Market capitalization refers to how much a company is worth as determined by the stock market. It is defined as the total market value of all outstanding shares. To calculate a company's market cap, multiply the number of outstanding shares by the current market value of one share.
Companies are typically divided according to market capitalization: large-cap ($10 billion or more), mid-cap ($2 billion to $10 billion), and small-cap ($300 million to $2 billion).
Large-cap
Large-cap companies typically have a market capitalization of $10 billion or more. These large companies have usually been around for a long time, and they are major players in well-established industries.
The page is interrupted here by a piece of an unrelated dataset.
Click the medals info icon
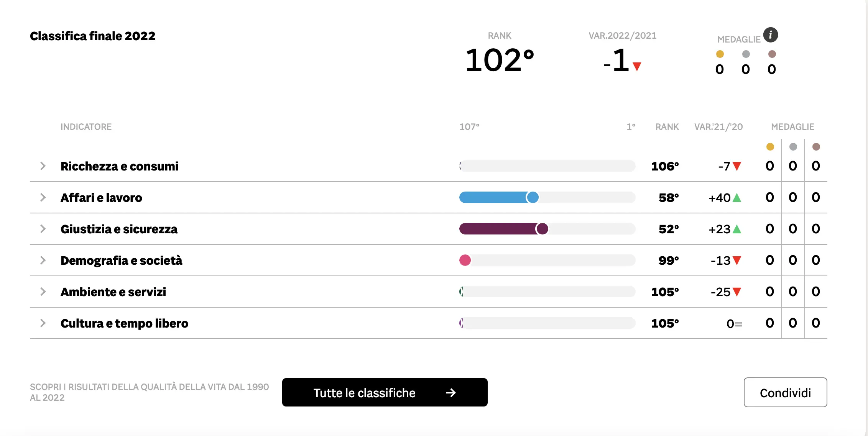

Investing in large-cap companies does not necessarily bring in huge returns in a short period of time, but over the long run, these companies generally reward investors with a consistent increase in share value and dividend payments.
Mid-cap
Mid-cap companies generally have a market capitalization of between $2 billion and $10 billion. Mid-cap companies are established companies that operate in an industry expected to experience rapid growth. Mid-cap companies are in the process of expanding. They carry inherently higher risk than large-cap companies because they are not as established, but they are attractive for their growth potential.
Small-cap
Companies that have a market capitalization of between $300 million to $2 billion are generally classified as small-cap companies. These small companies could be young in age and/or they could serve niche markets and new industries. These companies are considered higher risk investments due to their age, the markets they serve, and their size. Smaller companies with fewer resources are more sensitive to economic slowdowns.